## [Item coordinate data]
+++

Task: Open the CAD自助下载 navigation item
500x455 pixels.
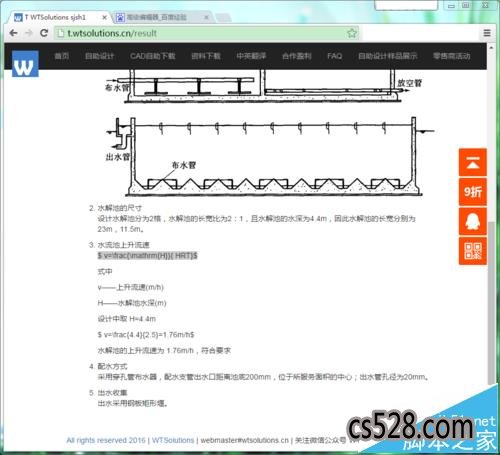Action: coord(152,56)
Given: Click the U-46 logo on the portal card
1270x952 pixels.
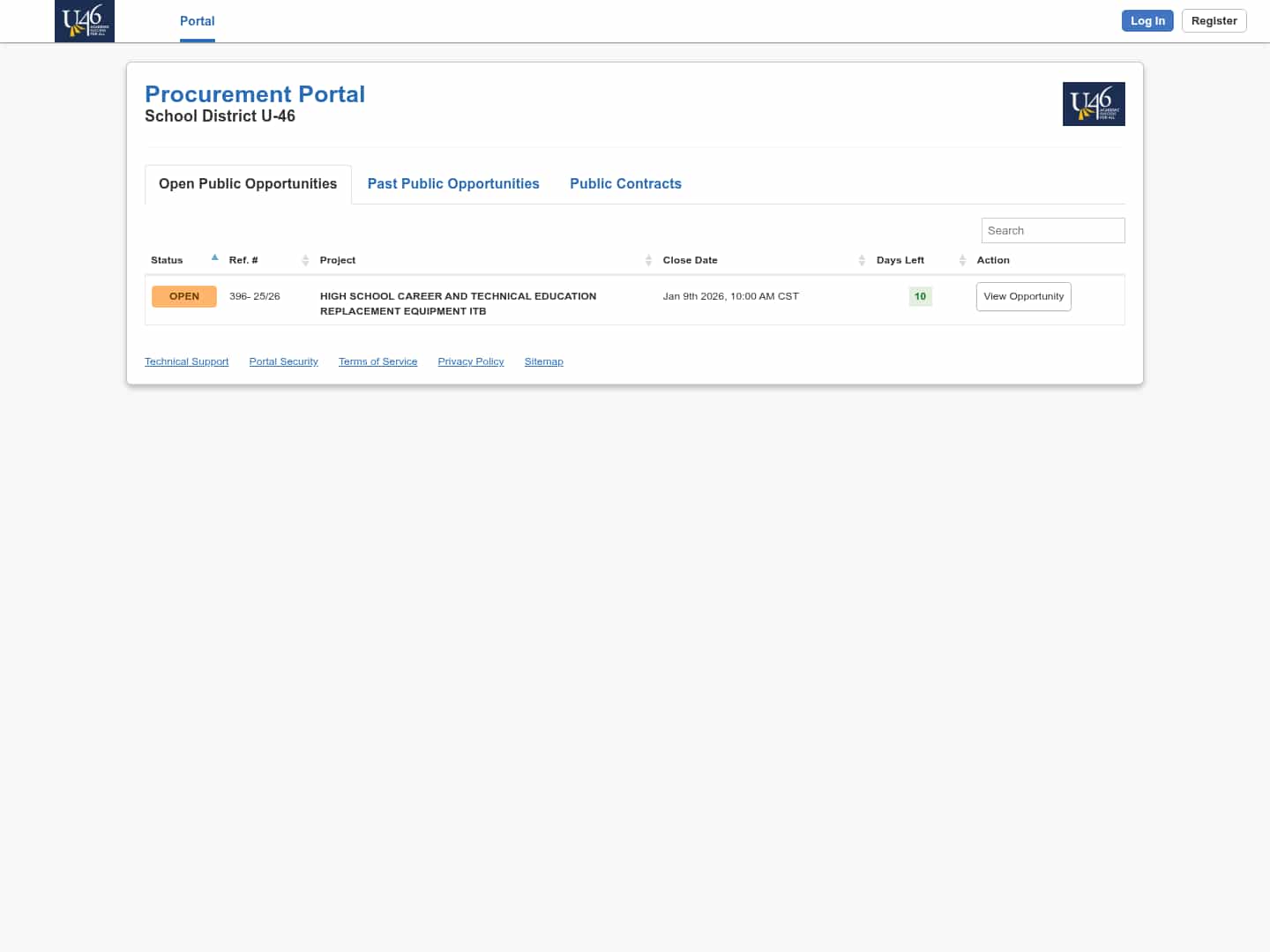Looking at the screenshot, I should tap(1094, 103).
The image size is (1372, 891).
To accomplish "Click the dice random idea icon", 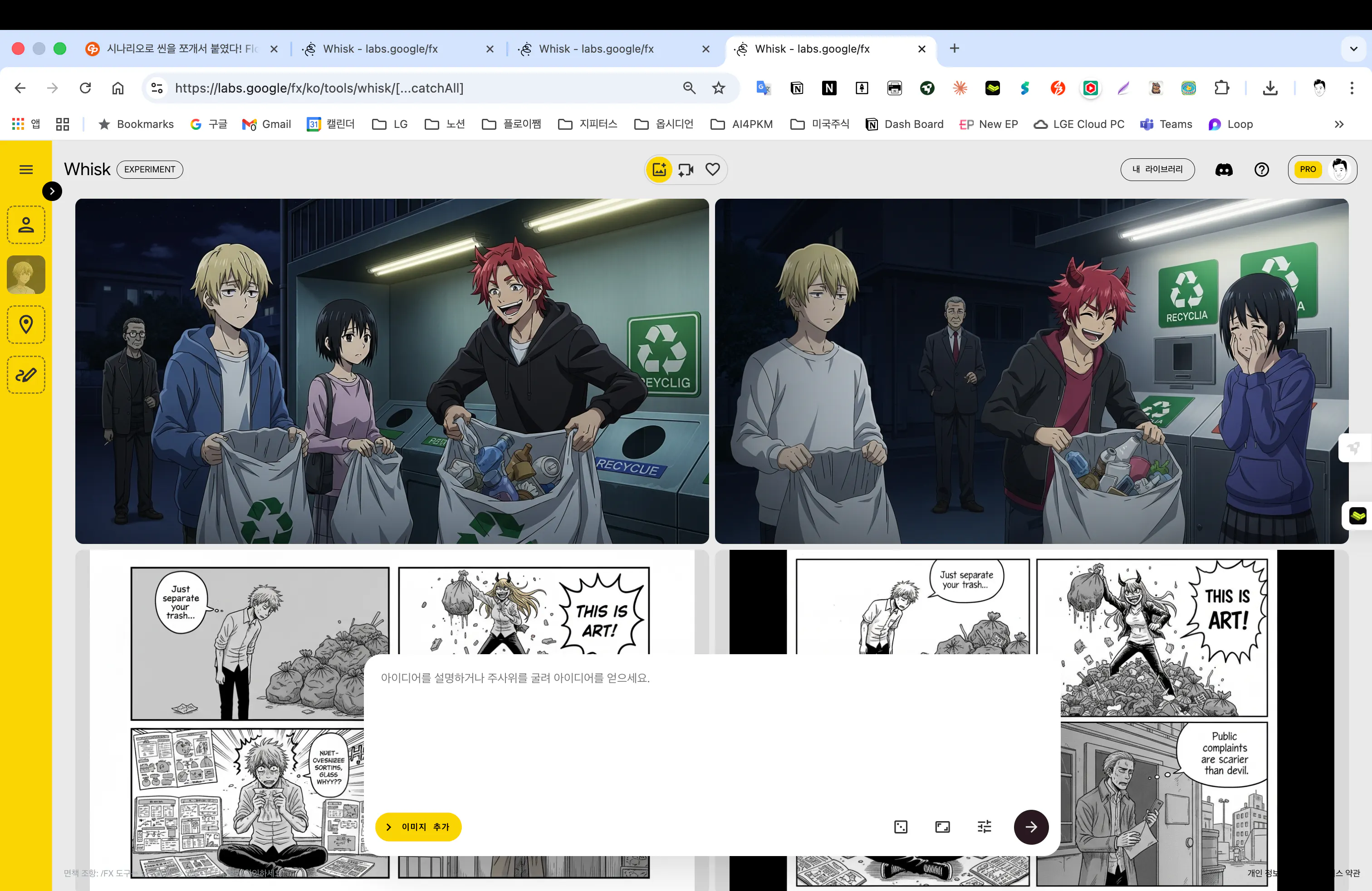I will 901,827.
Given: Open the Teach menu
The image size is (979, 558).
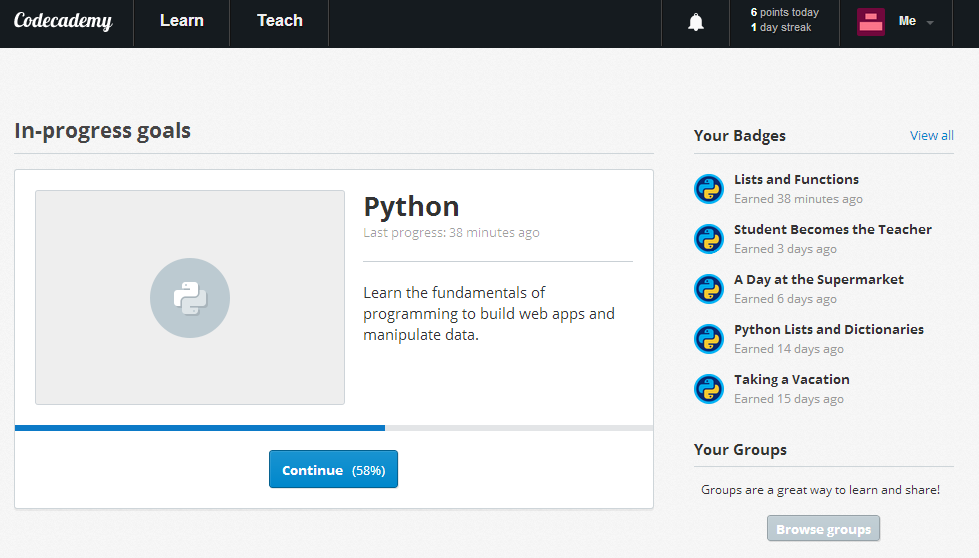Looking at the screenshot, I should pyautogui.click(x=280, y=21).
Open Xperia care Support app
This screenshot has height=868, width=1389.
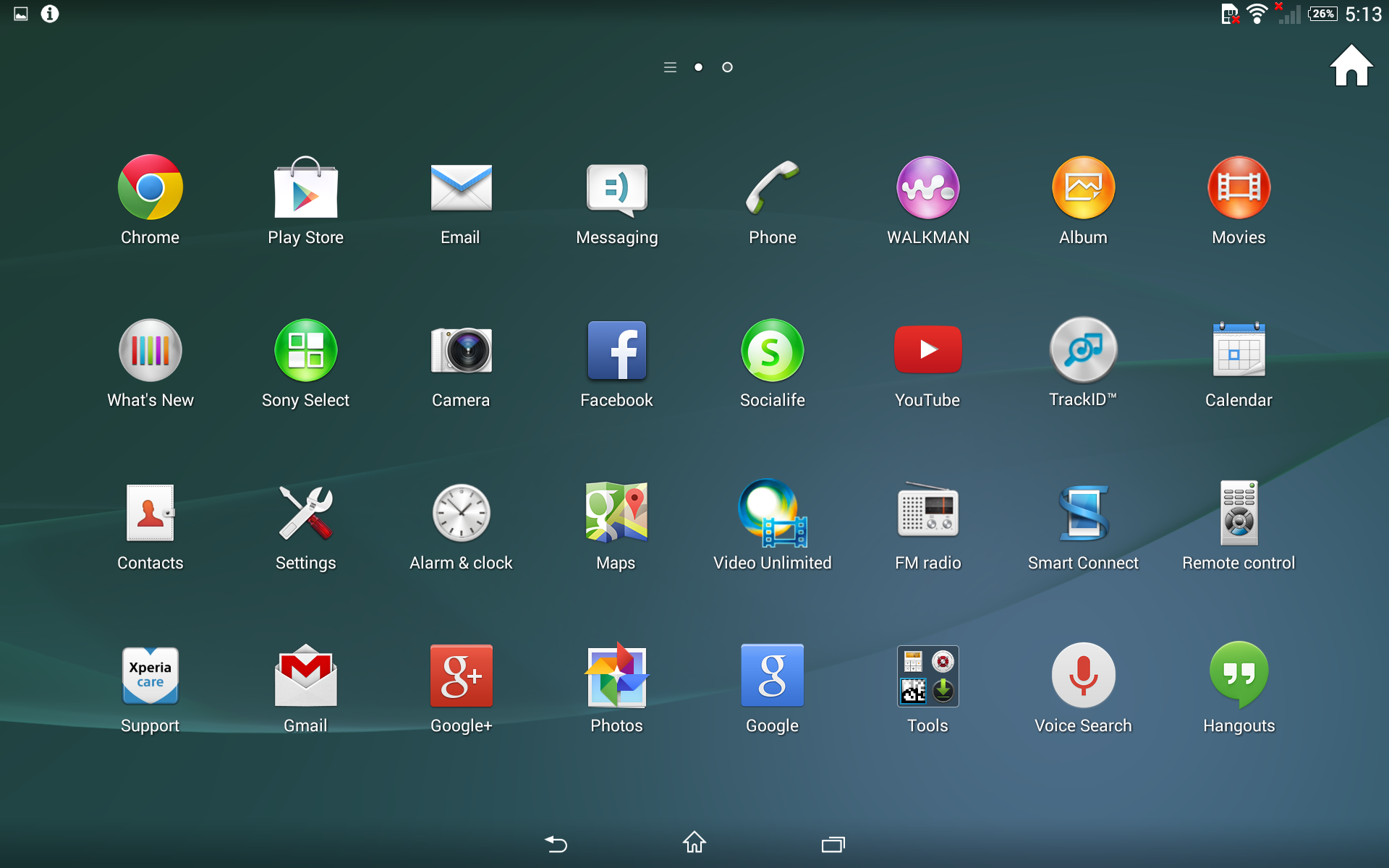(x=150, y=676)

+++

## [Short problem]
Copy the records word for word, starting at the line containing "Open Xperia care Support app" and running through the end of the records. Leave the pictures out.

## [The solution]
Open Xperia care Support app
This screenshot has height=868, width=1389.
(x=150, y=676)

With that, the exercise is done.